> Stated goal a:
Shift the answer coordinates in the records below by 39. Starting with the line that contains "The height and width of the screenshot is (632, 749)." and going on through the line that contains "[x=460, y=9]", write those record lines out again with their requests, adding 39 to every coordinate number in the answers.

> Excerpted passage:
They’re all bad

Statistically speaking, I think it’s safe to say that my ideas are bad. I don’t mean that they are malignant or somehow wicked, just that 97% percent of them are less than what I’m hoping for. Half of them are below average.

And I’m learning to be ok with that.

I’m not looking for more average, I’m on the hunt for outliers. What’s that one thing, or that small cluster, which once implemented which will create a wave a change, a veritable cascade of value.

Take food for example. A tremendous amount of calories must be ingested in order to supply our natural bodies, and without that steady intake – we suffer. For many thousands of years, it was of highest importance to maintain food supply. Recently, the food supply in some parts of the world has been stabilized, and now we can turn our attention to other things – like this.

Insulin. A tiny amount is the difference between vigorous life and certain death.

It doesn’t matter if Banting, McLeod, Best, and Collip discovered dozens, or tens of thousands, of “dud”, or “useless”, organ extracts and organic compounds in the body. Insulin made it all worth it.

Like this blog. I expect to look back on this posts years from now and find that I’ve grown in understanding between now and then. The work I am doing now, even the work that I am putting the most energy and focus into, will hopefully look antiquated in light of the work I have yet to do.

So I’m ok with “bad” ideas. Ideas that don’t go anywhere. Ideas that don’t pan out to be game changing for me. I can let these go and move on. The only way to find the best ideas is to keep looking.

There yet remains undiscovered insulin.

Taking Hold

I’ve been holding onto a hundred different ropes. Every one of them is a thread running to something in my life – something that I believe has potential. Something wild to be taken and tamed. It’s high time to let go of some of those ropes.

All this time, I am eagerly anticipating that day when I defeat a Bengal tiger at the end of one of those ropes.

Anyone can subdue a lamb. Many have tied up a calf. It is nothing extraordinary to catch a squirrel.

The future belongs to the one who bears the gaze of the tiger, and then binds it.

I’ve been waiting and preparing for that life or death dance with that proud beast.

The myriad of squawking chickens and noisy toy monkeys on the end of my ropes are distractions. It’s time to let them go.

It’s time, with both hands, to take hold of the line that leads directly to the snapping jaws.

Failed Again

I failed a few more times today.

I dropped the ball.

I missed the target.

So what now? It seems that I’m facing a dichotomy.

> Records provided:
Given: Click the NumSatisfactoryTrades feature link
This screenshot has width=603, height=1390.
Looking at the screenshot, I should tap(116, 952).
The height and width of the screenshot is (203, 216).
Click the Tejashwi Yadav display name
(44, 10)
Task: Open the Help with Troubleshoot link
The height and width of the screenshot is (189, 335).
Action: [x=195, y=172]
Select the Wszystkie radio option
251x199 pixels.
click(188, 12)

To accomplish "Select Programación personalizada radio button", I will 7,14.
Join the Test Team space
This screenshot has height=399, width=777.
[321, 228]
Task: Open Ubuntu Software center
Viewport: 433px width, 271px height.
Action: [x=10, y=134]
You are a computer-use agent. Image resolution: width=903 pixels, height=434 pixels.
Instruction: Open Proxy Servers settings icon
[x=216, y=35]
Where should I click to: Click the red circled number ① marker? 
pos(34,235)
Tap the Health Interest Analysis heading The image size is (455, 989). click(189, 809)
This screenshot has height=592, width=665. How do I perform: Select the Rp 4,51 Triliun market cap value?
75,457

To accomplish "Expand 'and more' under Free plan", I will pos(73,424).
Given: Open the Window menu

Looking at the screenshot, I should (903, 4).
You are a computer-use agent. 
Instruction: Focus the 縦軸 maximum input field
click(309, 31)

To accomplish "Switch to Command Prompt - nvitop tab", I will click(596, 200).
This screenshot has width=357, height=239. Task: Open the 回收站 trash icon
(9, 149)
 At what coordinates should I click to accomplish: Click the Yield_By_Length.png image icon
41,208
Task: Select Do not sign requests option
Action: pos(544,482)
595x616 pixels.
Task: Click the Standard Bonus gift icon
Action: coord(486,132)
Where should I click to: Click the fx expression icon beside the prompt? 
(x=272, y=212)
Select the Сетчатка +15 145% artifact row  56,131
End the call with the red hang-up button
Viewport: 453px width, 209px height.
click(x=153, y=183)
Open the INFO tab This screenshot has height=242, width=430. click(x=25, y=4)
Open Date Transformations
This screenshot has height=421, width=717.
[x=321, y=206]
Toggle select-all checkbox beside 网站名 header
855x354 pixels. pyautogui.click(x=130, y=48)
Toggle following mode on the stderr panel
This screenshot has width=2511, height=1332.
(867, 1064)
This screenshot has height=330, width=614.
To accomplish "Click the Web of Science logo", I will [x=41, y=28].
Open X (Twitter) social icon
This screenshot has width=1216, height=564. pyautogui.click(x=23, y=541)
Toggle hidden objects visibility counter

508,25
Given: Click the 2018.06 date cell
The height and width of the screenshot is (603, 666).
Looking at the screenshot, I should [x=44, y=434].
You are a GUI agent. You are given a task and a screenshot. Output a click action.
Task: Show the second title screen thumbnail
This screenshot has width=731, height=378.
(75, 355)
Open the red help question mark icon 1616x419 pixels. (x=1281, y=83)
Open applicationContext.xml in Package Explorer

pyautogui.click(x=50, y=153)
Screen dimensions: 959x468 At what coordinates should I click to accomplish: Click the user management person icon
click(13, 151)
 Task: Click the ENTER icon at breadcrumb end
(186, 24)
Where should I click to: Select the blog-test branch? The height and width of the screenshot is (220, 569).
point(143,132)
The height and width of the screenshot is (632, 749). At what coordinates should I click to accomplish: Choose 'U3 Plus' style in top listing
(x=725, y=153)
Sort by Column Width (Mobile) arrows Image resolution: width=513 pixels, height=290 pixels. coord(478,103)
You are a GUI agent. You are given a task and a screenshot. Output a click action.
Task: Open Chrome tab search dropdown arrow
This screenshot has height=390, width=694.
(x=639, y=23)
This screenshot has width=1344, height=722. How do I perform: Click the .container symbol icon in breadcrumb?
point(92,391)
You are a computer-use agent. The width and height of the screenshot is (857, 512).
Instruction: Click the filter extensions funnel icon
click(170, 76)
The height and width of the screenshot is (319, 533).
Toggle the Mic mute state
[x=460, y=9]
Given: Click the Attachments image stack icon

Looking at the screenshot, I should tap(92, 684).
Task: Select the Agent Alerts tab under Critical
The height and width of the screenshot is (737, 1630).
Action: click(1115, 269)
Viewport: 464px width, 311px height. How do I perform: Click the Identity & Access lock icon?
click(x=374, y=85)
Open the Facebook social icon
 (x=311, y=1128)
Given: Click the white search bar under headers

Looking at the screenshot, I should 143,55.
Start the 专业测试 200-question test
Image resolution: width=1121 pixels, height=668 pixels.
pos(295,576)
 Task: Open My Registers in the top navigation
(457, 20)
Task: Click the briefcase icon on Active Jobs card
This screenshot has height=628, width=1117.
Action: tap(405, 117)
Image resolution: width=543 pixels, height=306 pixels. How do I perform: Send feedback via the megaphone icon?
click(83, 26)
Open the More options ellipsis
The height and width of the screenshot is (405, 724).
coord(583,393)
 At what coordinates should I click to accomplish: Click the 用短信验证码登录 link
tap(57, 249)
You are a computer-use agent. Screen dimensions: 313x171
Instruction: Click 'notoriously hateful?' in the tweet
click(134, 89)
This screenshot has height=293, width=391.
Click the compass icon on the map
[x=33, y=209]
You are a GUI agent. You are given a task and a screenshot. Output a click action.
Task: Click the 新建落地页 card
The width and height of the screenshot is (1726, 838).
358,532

> Stated goal b:
In the blog text, what animal does the writer hope to defeat at the end of one of the ropes?

> Full answer a:
The height and width of the screenshot is (632, 749). At what coordinates should I click to accomplish: Choose 'U3 Plus' style in top listing
(x=764, y=192)
Sort by Column Width (Mobile) arrows Image resolution: width=513 pixels, height=290 pixels. coord(517,142)
You are a GUI agent. You are given a task and a screenshot. Output a click action.
Task: Open Chrome tab search dropdown arrow
This screenshot has height=390, width=694.
(x=678, y=62)
This screenshot has width=1344, height=722. How do I perform: Click the .container symbol icon in breadcrumb?
point(131,430)
You are a computer-use agent. The width and height of the screenshot is (857, 512).
Instruction: Click the filter extensions funnel icon
click(209, 115)
The height and width of the screenshot is (319, 533).
Toggle the Mic mute state
[x=499, y=48]

> Full answer b:
A Bengal tiger.